__読む文章__
--------

2022年2月アルゼンチンリーグの新シーズンが開幕した。昨シーズン王者リーベルプレートはラシンクラブに2点差を追いつかれるなど、イマイチ本調子ではない。
そんなリーベルプレートだが、「Las Gallinas(ニワトリ)」や「El Millonario(億万長者)」と呼ばれていることはご存知だろうか。例えば「El Millonario(億万長者)」は、1930年代にチームが移籍市場で大金を使ったことからその愛称が付いている。
このようにアルゼンチンリーグのクラブには、興味深い愛称が多く存在するのだが、今回の記事ではアルゼンチンリーグ主要クラブの愛称を紹介していく。単語だけ聞くと意味不明なものも多いが、背景を知ることでより知識が深まっていくだろう。
1. リーベルプレート
「El Millonario(億万長者)」

--------

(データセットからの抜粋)
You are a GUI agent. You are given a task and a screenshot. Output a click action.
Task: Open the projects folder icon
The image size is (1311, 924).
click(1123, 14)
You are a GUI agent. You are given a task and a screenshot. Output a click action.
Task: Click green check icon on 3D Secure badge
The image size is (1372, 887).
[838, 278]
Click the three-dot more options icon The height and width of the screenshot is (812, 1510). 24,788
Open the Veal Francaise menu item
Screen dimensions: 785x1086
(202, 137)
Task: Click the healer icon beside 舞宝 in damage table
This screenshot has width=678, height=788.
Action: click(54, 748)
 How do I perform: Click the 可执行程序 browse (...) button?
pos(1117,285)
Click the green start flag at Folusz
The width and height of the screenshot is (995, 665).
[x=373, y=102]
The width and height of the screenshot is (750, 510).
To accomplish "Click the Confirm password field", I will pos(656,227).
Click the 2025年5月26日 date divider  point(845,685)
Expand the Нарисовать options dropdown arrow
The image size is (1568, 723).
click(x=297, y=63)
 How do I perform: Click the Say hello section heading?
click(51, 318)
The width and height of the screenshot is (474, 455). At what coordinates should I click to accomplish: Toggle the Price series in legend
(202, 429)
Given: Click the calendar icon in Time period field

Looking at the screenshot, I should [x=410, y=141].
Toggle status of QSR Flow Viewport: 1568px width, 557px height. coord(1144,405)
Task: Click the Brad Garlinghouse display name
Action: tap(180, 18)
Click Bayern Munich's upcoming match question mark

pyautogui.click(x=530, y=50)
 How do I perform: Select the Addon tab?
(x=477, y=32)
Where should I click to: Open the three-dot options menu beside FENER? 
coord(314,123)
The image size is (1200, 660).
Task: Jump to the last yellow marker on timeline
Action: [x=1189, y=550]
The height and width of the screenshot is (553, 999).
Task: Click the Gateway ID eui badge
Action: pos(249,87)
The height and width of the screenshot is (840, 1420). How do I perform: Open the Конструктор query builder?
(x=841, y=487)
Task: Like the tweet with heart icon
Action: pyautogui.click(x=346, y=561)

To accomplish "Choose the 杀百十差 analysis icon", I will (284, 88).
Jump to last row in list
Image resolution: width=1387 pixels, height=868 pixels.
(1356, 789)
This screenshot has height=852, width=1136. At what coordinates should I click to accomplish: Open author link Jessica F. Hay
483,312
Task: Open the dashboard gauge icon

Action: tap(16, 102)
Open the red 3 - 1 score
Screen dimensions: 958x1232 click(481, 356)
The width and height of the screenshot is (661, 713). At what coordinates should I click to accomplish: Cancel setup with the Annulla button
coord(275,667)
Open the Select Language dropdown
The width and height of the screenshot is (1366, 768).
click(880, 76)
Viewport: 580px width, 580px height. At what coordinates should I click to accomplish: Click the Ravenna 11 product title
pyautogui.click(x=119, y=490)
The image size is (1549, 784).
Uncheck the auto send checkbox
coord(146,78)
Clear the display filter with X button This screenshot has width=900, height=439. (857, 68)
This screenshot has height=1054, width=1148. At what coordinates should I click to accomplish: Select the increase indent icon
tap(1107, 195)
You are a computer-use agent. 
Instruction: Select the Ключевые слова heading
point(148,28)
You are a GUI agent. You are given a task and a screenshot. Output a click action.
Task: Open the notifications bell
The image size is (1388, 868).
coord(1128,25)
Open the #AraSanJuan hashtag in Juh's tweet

--------

__課題文__
アルゼンチンリーグの愛称についての文章から、「2022年2月アルゼンチンリ」を含む語句で始まり「り知識が深まっていくだろう。」で終わる部分を、一字も変えずに書き写してください。

__解答例__
2022年2月アルゼンチンリーグの新シーズンが開幕した。昨シーズン王者リーベルプレートはラシンクラブに2点差を追いつかれるなど、イマイチ本調子ではない。
そんなリーベルプレートだが、「Las Gallinas(ニワトリ)」や「El Millonario(億万長者)」と呼ばれていることはご存知だろうか。例えば「El Millonario(億万長者)」は、1930年代にチームが移籍市場で大金を使ったことからその愛称が付いている。
このようにアルゼンチンリーグのクラブには、興味深い愛称が多く存在するのだが、今回の記事ではアルゼンチンリーグ主要クラブの愛称を紹介していく。単語だけ聞くと意味不明なものも多いが、背景を知ることでより知識が深まっていくだろう。